Brain Network Classification Based on Graph Contrastive Learning and Graph Transformer
ZhiTeng Zhu, Lan Yao
TL;DR
This work tackles brain network classification under data scarcity by leveraging rs-fMRI-derived connectomes. It introduces PHGCL-DDGformer, which combines adaptive graph augmentation with edge perturbation and attribute masking, a dual-domain graph transformer that fuses local GCN with Gaussian-attentive global attention, and a graph contrastive learning objective that integrates feature-level InfoNCE $\mathcal{L}_G$ and topology-level $\mathcal{L}_{Topo}$ losses alongside the supervised cross-entropy $\mathcal{L}_{CE}$. On ABIDE and ADHD-200 datasets, the method achieves state-of-the-art performance by effectively modeling local, global, and topological information in brain networks.

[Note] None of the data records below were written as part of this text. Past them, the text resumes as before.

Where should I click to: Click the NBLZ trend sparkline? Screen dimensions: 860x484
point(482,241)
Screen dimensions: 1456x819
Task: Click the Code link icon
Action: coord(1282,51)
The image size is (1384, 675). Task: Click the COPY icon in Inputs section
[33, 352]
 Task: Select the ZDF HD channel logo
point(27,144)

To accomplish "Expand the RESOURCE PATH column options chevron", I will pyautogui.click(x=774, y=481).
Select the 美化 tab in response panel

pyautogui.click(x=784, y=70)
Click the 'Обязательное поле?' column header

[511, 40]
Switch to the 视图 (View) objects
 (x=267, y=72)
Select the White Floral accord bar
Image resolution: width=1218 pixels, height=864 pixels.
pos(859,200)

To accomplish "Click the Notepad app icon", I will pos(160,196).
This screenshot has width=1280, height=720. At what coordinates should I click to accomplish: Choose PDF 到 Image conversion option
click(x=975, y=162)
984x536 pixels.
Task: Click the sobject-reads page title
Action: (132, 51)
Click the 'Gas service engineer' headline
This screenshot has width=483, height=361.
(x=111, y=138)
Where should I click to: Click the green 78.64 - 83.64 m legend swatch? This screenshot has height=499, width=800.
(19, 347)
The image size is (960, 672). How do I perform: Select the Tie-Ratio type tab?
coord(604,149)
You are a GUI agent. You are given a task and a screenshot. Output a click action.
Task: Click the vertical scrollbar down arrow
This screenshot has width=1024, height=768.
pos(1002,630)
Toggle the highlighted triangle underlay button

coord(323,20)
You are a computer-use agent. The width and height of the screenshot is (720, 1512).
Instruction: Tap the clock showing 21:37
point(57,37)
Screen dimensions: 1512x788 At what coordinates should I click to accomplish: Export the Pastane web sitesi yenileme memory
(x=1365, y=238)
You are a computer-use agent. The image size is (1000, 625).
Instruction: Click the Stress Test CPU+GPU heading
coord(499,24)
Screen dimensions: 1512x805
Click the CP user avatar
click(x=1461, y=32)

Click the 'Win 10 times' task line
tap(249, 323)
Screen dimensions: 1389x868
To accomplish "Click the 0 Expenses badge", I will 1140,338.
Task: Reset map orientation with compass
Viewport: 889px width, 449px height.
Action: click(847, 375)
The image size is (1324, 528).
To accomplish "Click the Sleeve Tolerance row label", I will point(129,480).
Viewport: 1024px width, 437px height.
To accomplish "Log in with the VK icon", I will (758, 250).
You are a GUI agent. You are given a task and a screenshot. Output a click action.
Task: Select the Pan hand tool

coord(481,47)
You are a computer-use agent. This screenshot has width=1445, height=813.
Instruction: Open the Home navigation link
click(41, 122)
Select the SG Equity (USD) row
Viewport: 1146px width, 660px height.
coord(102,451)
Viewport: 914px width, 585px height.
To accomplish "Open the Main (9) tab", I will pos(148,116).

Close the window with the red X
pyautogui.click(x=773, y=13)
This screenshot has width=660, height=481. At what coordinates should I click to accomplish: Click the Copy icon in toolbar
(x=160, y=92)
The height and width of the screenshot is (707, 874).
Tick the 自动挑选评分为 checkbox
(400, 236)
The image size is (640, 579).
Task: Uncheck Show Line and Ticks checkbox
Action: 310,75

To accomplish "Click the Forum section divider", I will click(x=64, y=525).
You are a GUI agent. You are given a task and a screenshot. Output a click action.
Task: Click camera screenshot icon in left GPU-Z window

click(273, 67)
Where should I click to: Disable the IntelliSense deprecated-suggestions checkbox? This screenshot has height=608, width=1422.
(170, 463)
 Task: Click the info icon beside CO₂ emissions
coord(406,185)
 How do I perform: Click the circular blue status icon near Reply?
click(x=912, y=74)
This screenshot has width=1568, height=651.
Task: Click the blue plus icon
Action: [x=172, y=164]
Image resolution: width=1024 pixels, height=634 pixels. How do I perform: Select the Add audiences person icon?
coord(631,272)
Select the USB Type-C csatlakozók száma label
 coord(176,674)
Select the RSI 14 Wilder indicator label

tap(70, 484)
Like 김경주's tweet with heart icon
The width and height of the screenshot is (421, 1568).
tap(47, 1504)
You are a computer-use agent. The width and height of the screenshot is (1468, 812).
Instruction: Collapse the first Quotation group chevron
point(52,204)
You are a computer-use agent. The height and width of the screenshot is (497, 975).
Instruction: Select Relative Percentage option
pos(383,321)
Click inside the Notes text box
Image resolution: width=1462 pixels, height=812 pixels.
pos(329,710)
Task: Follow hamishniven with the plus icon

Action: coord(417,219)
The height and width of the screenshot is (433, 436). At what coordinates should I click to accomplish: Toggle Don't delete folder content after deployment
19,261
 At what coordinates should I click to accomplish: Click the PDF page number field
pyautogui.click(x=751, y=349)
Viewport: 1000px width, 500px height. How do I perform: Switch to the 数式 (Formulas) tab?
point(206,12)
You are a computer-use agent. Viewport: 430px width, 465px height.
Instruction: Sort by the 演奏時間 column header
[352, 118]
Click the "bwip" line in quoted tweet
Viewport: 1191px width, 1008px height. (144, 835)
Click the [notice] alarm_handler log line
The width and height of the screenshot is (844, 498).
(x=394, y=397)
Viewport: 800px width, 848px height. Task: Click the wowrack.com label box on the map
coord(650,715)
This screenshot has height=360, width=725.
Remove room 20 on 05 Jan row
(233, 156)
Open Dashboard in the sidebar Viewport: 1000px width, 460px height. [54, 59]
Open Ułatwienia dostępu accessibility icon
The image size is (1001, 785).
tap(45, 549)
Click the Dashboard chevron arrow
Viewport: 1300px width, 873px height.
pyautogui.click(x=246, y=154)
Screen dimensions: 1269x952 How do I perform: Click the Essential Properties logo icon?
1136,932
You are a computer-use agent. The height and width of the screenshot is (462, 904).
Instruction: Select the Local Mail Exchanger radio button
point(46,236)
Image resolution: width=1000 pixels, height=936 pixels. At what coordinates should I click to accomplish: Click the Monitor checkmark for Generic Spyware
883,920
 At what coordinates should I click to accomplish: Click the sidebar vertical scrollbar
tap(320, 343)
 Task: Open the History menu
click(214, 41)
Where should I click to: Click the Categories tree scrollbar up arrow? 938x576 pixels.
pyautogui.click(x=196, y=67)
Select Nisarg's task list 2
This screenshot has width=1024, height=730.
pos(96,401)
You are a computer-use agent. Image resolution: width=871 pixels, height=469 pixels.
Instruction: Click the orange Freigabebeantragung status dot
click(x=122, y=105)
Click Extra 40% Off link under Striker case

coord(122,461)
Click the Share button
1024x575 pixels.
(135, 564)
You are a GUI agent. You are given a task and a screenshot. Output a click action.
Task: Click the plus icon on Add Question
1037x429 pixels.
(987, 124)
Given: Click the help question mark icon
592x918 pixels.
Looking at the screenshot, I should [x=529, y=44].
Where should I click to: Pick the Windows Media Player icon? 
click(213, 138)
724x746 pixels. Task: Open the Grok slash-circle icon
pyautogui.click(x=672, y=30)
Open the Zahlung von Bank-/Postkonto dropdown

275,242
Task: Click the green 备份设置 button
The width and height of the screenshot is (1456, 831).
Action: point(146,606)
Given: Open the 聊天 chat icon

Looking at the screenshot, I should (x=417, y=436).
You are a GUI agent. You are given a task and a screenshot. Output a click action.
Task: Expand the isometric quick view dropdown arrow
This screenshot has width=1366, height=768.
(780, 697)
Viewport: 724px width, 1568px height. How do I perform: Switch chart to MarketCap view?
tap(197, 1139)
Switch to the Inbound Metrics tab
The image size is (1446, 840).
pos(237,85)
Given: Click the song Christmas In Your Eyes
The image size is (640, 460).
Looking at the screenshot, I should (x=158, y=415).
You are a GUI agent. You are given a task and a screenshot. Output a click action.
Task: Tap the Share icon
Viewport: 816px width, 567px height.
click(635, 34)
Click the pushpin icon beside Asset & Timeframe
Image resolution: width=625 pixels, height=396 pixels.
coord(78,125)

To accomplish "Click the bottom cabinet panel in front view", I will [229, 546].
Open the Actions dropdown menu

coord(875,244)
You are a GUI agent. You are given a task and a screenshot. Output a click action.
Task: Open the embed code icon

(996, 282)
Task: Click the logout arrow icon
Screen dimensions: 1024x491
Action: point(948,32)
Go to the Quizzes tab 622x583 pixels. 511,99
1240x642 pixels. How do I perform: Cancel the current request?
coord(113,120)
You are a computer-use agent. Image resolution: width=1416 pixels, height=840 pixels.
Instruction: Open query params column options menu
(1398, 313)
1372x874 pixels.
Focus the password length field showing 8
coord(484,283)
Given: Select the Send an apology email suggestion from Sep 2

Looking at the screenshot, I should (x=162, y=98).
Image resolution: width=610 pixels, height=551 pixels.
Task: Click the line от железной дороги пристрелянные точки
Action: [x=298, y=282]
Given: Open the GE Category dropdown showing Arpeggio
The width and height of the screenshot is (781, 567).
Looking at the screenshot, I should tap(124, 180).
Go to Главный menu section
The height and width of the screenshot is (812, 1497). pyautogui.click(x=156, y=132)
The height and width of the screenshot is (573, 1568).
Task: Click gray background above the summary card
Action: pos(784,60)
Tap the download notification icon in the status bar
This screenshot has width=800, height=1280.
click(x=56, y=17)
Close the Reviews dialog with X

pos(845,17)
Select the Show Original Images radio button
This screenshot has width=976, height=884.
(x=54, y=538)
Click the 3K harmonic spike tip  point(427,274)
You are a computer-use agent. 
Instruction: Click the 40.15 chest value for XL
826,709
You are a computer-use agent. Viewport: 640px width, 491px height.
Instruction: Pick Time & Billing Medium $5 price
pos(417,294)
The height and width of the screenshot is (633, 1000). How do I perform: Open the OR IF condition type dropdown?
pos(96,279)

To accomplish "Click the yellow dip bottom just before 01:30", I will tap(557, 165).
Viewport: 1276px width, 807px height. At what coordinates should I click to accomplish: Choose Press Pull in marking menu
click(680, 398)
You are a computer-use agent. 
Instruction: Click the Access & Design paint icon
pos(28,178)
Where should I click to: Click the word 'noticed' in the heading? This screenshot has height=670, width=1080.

The approach provides robust graph representations for brain disease classification with limited data and points to future work on higher-order graph structures and efficiency improvements across broader neurological disorders.
Abstract
The dynamic characterization of functional brain networks is of great significance for elucidating the mechanisms of human brain function. Although graph neural networks have achieved remarkable progress in functional network analysis, challenges such as data scarcity and insufficient supervision persist. To address the limitations of limited training data and inadequate supervision, this paper proposes a novel model named PHGCL-DDGformer that integrates graph contrastive learning with graph transformers, effectively enhancing the representation learning capability for brain network classification tasks. To overcome the constraints of existing graph contrastive learning methods in brain network feature extraction, an adaptive graph augmentation strategy combining attribute masking and edge perturbation is implemented for data enhancement. Subsequently, a dual-domain graph transformer (DDGformer) module is constructed to integrate local and global information, where graph convolutional networks aggregate neighborhood features to capture local patterns while attention mechanisms extract global dependencies. Finally, a graph contrastive learning framework is established to maximize the consistency between positive and negative pairs, thereby obtaining high-quality graph representations. Experimental results on real-world datasets demonstrate that the PHGCL-DDGformer model outperforms existing state-of-the-art approaches in brain network classification tasks.